Within government the concept of a department having senior risk owner is now well advanced and though you will find similar positions in some of the larger commercial enterprises, that role can often be narrowly defined. It is my belief that until business as a whole get to grips with the concept of 'assuring' information (ie information assurance) rather than IT security which is often solely left in the hands of the IT department, then progress towards an enterprise view of risk and risk management cannot effectively take place.
Integration of business continuity and enterprise risk management is early stages
Roberta Witty, research vice-president, Gartner
From the business continuity management (BCM) perspective, we see more organisations addressing information security risk as part of an availability risk assessment. Both are components of operational risk, which is one component of five: reputation, strategic, market and credit are the others, all included under enterprise risk management (ERM).

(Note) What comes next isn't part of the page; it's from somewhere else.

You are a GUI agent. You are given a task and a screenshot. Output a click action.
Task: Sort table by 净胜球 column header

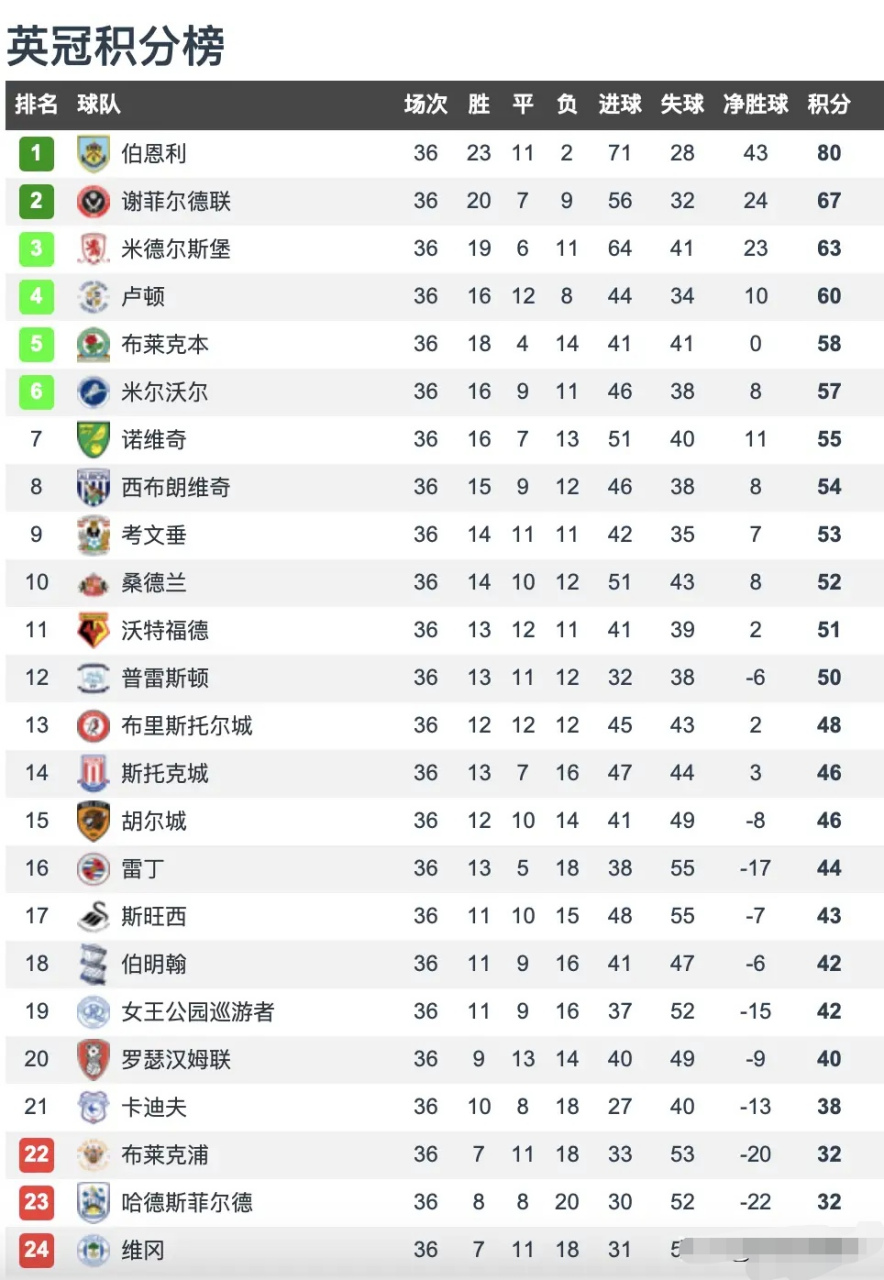(x=755, y=104)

This inclusion of information security risk acknowledges that an exploited information security threat can be a business interruption which requires crisis management intervention, at a minimum, up to and including execution of a recovery plan if the security breach results in a production system shutdown.
From an organisational reporting perspective, there is limited integration of BCM into the ERM organisation, although it is certainly a direction for some industries, financial services in particular. If not a formal reporting relationship, a matrix reporting relationship is a good solution.
In addition, Gartner's BCM surveys conducted from 2005 to 2010 show a growing trend of BCM offices reporting into business management, and IT disaster recovery management continuing to report into the IT organisation - both logical reporting relationships for the long term.
We are in the early stages of integrating BCM into ERM owing to the lack of official departments within most organisations and both disciplines being informal.